- [Your instructions] Continue the first-person account below about training in medicine and moving into leukemia research, starting after its final sentence.

[Text under study Boundary: Start]

I was interested in science from a young age, growing up in the suburbs just north of New York City. I was accepted into a program at Columbia University for area high school students and spent Saturday mornings learning about biology, chemistry, math, and physics. When I entered Harvard in the early 1990s, I narrowed my focus to biology and gained exposure to clinical research, partly by shadowing physicians as they worked. This led to my decision to go to medical school.
I began medical school at The Johns Hopkins School of Medicine planning to become an academic clinical physician. One summer, to broaden my experience, I worked in the laboratory of pathologist Lora Hedrick-Ellenson, who was studying endometrial cancer. The research was fascinating, more interesting to me than any clinical experience. That brief stint in the lab caused me to consider someday becoming a physician-scientist.
Over the next four years I finished medical school and trained in internal medicine at Massachusetts General Hospital. In 2002, during my clinical fellowship in hematology/oncology at Dana-Farber Cancer Institute, I developed a specific interest in caring for patients with leukemia; however, I soon learned that most patients are not cured with existing treatments.
This led me the following year to enter the laboratory of Gary Gilliland, a leader in leukemia genetics and a fantastic mentor. Our research focused on myeloproliferative neoplasms — blood cancers — the cause of which had eluded researchers. We hoped that by identifying the cause of these cancers we could develop better therapies.

[Text under study Boundary: End]
[Material provided Boundary: Start]

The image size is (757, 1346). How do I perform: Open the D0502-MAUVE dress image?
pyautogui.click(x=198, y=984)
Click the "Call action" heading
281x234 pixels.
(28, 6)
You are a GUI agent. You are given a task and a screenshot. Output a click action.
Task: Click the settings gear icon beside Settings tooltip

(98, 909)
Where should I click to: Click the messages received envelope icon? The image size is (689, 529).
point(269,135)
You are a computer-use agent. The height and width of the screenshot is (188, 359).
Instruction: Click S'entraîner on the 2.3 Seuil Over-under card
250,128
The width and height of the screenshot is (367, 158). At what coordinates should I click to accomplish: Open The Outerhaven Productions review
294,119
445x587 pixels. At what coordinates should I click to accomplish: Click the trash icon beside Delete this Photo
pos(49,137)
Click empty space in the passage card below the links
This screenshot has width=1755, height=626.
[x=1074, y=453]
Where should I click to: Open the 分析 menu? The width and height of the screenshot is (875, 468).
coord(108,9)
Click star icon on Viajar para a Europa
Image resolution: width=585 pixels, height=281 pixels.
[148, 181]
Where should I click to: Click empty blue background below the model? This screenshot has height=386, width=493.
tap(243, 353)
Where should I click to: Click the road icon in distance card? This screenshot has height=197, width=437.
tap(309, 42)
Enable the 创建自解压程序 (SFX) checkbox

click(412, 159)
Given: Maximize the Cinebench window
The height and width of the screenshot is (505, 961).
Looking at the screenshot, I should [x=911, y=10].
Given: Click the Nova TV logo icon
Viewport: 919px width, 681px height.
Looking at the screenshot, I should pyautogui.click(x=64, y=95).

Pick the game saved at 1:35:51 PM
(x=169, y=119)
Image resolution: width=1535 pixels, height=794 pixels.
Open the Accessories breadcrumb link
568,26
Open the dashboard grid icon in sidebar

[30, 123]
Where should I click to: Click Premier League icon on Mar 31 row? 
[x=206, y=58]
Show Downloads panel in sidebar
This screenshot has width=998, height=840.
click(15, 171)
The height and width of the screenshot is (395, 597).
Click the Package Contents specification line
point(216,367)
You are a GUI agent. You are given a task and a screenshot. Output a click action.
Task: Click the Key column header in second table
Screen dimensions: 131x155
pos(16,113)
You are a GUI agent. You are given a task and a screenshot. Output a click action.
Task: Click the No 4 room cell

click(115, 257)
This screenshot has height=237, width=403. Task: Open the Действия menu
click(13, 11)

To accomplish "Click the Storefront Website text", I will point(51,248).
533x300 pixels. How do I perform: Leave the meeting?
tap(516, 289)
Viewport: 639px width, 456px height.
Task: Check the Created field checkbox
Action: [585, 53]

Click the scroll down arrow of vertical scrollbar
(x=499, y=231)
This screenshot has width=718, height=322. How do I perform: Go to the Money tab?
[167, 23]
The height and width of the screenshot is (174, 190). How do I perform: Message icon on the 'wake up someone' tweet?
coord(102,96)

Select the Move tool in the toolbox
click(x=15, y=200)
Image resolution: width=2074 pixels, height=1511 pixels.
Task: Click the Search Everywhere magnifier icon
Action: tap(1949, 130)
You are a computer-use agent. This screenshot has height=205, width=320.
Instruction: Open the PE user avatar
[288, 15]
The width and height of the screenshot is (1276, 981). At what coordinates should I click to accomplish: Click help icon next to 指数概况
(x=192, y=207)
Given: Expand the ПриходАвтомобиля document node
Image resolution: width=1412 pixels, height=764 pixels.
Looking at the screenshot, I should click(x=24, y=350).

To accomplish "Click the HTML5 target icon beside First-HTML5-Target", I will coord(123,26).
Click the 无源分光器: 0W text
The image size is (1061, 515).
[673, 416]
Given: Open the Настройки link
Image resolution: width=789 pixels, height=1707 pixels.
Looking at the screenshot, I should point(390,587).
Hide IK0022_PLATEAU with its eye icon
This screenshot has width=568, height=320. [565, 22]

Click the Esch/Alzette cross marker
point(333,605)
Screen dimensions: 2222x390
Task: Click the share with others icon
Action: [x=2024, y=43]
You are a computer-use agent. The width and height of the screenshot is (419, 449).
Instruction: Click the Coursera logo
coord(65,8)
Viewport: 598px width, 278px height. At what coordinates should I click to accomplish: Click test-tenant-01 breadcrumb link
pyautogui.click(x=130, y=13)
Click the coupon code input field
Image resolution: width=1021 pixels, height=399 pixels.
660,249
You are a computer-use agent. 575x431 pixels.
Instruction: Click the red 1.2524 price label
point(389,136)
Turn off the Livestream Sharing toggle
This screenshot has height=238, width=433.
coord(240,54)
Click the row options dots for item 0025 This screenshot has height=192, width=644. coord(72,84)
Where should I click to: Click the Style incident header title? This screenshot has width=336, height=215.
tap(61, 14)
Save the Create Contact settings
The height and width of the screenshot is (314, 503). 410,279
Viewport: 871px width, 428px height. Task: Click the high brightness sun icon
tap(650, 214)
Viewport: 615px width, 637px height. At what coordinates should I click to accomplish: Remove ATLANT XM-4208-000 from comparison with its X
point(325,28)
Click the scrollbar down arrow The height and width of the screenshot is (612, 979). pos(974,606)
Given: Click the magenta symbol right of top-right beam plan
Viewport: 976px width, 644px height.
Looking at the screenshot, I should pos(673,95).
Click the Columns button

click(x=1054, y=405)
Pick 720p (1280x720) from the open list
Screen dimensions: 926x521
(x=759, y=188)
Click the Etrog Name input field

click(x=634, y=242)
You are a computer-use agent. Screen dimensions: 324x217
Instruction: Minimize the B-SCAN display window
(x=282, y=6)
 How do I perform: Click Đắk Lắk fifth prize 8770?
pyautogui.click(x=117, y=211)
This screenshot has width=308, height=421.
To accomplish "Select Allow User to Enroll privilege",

[Material provided Boundary: End]

- [Task result]
Gary and I decided that in order to truly understand these diseases, we needed to discover the underlying genetic causes. We collected samples from patients and sequenced the DNA from their cancer cells, comparing the results to noncancerous cells from the same patients. We discovered that in two-thirds of the patients, the cancer cells had a single mutation in the gene for the signaling molecule JAK2. This suggested the JAK2 pathway was involved in several types of blood cancer.
By using patient samples as the starting point, we were able to establish evidence of what was driving these diseases. In addition to helping us understand the biological underpinnings, the finding provided targets for more-effective therapies. This experience strengthened my conviction that I wanted to work at the interface between basic research and clinical medicine.
As I was finishing my postdoctoral and clinical training, I looked for a place where I could continue this kind of work. Memorial Sloan Kettering Cancer Center attracted me for a number of reasons. The quality of science and clinical investigation here is amazing. Also, the Human Oncology and Pathogenesis Program (HOPP) was just getting underway, and I was enthusiastic about a program focused on bringing together physician-scientists to translate molecular insights into new therapies. Finally, I learned that Memorial Sloan Kettering had recruited Charles Sawyers, a leader in translational medicine, to serve as Chair of HOPP.
HOPP links the lab to the clinic; I hold a joint appointment on the Leukemia Service, and my laboratory research is facilitated by seeing patients in the clinical program. In my lab, I continue to focus on blood cancers, seeking to illuminate the genetic basis for the activation of signal transduction pathways — how cells receive and respond to signals — and how this can lead to cancer.
So far, my lab has focused on somatic mutations, those acquired during a patient’s lifetime. But we think a person’s inherited genetic makeup affects the likelihood that a somatic mutation may lead to cancer. An inherited abnormality may lie elsewhere in the genome — and in itself have no noticeable effect on the body — but by interacting with a newly mutated gene it promotes or restricts runaway growth after the somatic mutation occurs.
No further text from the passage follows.